_Brief_
Every entry in the data that follows should come back exactly, pictures aside.

_Exercise data_
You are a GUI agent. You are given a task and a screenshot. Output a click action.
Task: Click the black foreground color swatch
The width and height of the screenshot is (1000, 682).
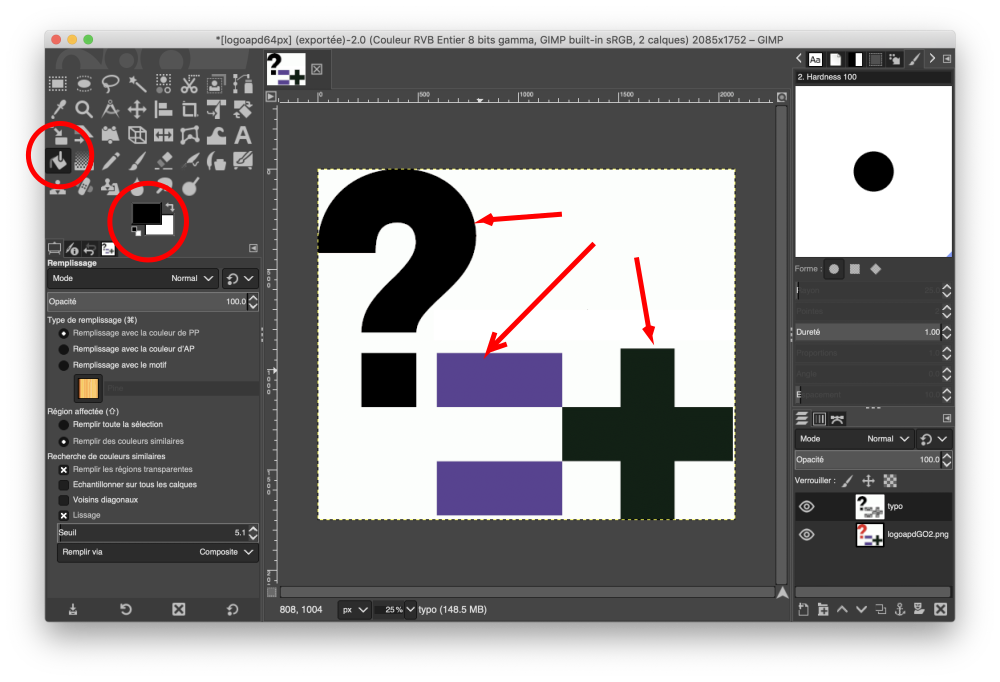[147, 212]
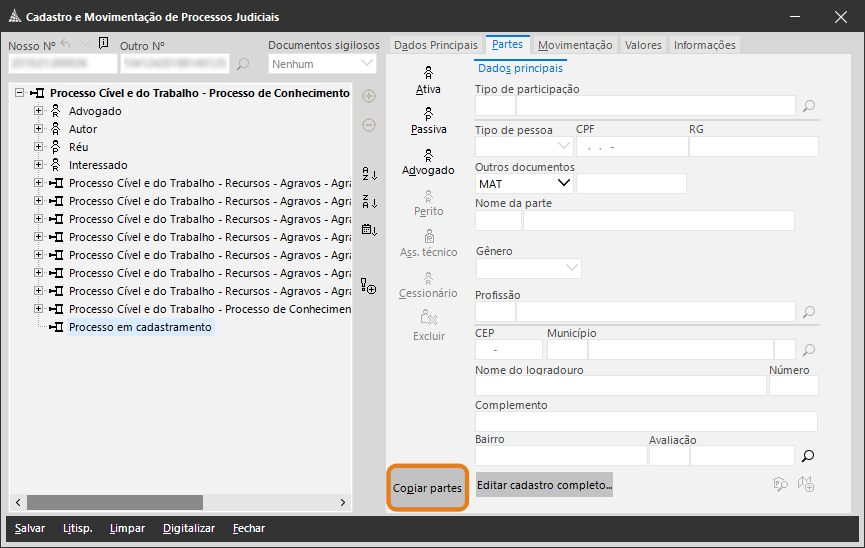Click the Copiar partes button
This screenshot has width=865, height=548.
coord(427,488)
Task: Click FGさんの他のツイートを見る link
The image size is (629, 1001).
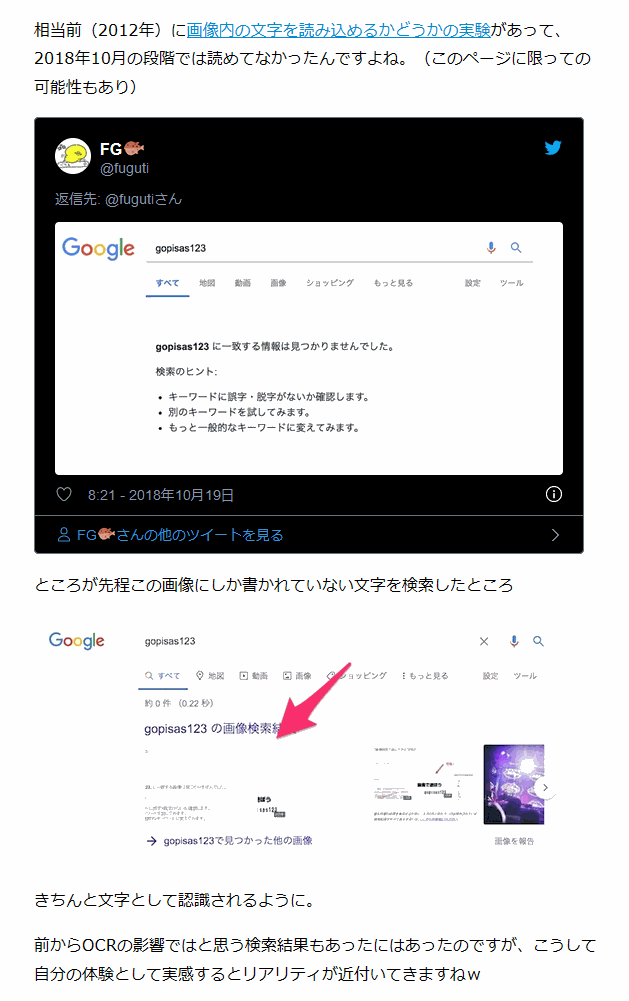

_The answer_
You are a GUI agent. You are given a task and a screenshot. Output a click action.
Task: Click the black foreground color swatch
The width and height of the screenshot is (1000, 682).
[147, 212]
Click the Copiar partes button
This screenshot has width=865, height=548.
coord(427,488)
Task: Click FGさんの他のツイートを見る link
The image size is (629, 1001).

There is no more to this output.